Compliance with QOL assessment in multi-centre German breast cancer trials.

The compliance with QOL assessment in German breast cancer trials is reported. The results indicate that the response to fill in QOL forms in cancer clinical trials seems to depend more on the clinical centre and the attitude of the treating physician than the individual patient. A strategy of globally eliminating centres that produce high rates of missing QOL data from the analysis of QOL is discussed. The adoption of such a strategy will reduce the number of patients available for analysis, but on the other hand increase the relative amount of non-missing data.

Assessment of quality of life in clinical trials.

This paper is intended as an overview of developments in the assessment of quality of life (QOL) in clinical trials over the last decade from the viewpoint of clinical biostatistics. In the first part we deal with aspects of obtaining adequate measurements of quality of life. A literature survey shows that a large number of quite heterogeneous measurement approaches for use in clinical trials exist, a substantial percentage of which cannot be regarded as sufficient for their actual measuring purpose. In the second part we review statistical methods applied to and adapted for the analysis of QOL data. Underlying the analysis should be the assumption of QOL as a stochastic process. Applied analysis procedures are again investigated in a literature survey. Finally, critical conclusions are outlined and suggestions for further research are given.

Statistical analysis of quality of life data in cancer clinical trials.

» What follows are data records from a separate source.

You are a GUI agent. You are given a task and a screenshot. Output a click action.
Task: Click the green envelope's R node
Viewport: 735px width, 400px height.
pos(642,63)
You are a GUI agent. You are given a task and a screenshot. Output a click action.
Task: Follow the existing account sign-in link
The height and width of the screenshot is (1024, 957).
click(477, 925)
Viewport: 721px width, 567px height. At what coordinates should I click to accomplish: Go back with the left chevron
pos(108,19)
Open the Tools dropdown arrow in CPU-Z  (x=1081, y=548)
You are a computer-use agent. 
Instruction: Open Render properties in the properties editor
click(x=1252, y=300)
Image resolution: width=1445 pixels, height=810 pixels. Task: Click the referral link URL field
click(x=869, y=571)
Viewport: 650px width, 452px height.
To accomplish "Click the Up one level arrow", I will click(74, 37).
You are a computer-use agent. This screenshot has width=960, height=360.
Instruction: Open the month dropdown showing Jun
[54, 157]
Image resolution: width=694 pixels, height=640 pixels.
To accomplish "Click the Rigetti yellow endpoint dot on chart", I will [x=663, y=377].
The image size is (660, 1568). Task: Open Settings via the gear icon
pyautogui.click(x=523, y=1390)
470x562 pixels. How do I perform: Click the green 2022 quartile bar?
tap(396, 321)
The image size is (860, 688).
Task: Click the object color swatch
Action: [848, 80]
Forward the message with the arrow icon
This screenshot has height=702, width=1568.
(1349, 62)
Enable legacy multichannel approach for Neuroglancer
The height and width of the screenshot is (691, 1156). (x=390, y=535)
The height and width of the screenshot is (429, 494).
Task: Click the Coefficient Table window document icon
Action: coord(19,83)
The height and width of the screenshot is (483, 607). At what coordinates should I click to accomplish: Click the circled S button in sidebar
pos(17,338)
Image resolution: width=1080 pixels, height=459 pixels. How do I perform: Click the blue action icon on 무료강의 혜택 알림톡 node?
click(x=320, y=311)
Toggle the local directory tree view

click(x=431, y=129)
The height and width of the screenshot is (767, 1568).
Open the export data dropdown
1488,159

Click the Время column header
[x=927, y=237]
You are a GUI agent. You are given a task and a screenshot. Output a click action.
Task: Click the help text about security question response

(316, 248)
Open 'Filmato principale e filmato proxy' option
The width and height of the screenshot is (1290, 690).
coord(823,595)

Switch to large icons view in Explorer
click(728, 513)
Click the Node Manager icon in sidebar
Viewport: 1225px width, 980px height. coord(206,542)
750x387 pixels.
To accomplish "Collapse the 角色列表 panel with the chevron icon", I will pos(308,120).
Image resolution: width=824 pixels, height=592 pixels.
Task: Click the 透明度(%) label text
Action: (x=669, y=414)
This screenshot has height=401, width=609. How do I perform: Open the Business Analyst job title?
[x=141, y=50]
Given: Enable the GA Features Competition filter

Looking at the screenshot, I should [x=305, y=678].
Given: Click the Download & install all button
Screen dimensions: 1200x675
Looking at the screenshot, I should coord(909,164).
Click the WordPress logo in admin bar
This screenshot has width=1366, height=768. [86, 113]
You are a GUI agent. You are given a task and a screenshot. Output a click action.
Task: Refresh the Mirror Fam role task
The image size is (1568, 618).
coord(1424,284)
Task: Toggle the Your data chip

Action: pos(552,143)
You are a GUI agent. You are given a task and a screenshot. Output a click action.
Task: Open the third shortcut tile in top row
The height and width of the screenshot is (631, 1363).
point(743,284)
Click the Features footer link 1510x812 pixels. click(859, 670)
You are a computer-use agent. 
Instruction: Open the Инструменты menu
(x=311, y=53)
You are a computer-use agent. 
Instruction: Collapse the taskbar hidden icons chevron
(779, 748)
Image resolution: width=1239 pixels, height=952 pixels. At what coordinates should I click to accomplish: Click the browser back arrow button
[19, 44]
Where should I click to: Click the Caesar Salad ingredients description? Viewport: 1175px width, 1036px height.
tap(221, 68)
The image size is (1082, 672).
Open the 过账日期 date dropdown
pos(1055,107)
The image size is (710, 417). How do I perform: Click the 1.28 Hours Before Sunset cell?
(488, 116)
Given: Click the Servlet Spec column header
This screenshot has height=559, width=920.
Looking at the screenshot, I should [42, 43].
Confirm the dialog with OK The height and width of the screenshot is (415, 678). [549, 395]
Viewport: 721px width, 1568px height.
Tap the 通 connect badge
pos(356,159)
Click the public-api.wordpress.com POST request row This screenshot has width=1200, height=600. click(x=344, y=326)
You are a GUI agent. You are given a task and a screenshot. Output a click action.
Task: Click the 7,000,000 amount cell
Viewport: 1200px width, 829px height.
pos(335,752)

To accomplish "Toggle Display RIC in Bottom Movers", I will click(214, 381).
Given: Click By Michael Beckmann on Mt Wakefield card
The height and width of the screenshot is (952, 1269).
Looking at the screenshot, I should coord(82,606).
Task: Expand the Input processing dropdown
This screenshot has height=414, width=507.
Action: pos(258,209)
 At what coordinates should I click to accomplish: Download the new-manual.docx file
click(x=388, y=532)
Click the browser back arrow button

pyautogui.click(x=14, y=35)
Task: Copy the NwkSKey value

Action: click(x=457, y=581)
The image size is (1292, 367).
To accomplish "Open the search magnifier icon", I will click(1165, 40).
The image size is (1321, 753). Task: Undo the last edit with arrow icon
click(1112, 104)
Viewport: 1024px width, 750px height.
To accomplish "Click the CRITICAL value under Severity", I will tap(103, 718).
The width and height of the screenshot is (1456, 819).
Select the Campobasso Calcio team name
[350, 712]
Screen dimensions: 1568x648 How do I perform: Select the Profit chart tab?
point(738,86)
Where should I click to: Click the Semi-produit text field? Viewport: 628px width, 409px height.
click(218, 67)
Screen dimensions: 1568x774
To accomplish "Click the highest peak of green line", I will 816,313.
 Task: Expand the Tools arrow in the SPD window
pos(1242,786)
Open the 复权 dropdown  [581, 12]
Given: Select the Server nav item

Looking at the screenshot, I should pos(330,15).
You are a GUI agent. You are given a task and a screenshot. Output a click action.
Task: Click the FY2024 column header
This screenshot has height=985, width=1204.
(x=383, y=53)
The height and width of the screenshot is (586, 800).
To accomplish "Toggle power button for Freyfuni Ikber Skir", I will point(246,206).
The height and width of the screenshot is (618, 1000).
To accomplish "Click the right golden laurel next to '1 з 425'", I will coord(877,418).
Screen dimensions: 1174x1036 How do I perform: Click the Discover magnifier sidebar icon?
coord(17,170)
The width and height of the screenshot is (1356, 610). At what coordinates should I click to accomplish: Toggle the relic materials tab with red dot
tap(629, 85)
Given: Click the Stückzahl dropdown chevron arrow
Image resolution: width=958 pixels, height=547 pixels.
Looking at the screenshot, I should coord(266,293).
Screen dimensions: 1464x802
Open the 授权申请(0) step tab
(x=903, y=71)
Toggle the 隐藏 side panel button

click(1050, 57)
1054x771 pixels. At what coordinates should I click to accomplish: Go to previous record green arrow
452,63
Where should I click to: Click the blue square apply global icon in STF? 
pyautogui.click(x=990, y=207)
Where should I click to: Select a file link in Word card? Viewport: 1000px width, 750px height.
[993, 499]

In clinical trials endpoints other than total and/or disease-free survival are gaining more and more interest. In particular, quality of life (QOL) or the well-being of patients has emerged as a synonym for variables describing the subjective reactions of patients towards their disease and its treatment. The statistical analysis of such QOL data is complicated firstly by the large number of variables measured and their obvious lack of objectivity. The construction of suitable aggregate measures allowing a reduction of the measurements into a (preferably) unidimensional index are discussed in the context of an analysis at a fixed time point during the course of treatment. A second problem arises from the consideration that a patient's well-being is subject to changes over time. We discuss the modelling of QOL by suitable stochastic processes which are extensions of a multistate disease process. This allows QOL events to be incorporated into methods of survival analysis by either estimating the relevant transition probabilities between states or calculating quality-adjusted survival times. Finally, some brief guidelines for the planning of clinical trials including QOL measurements will be proposed.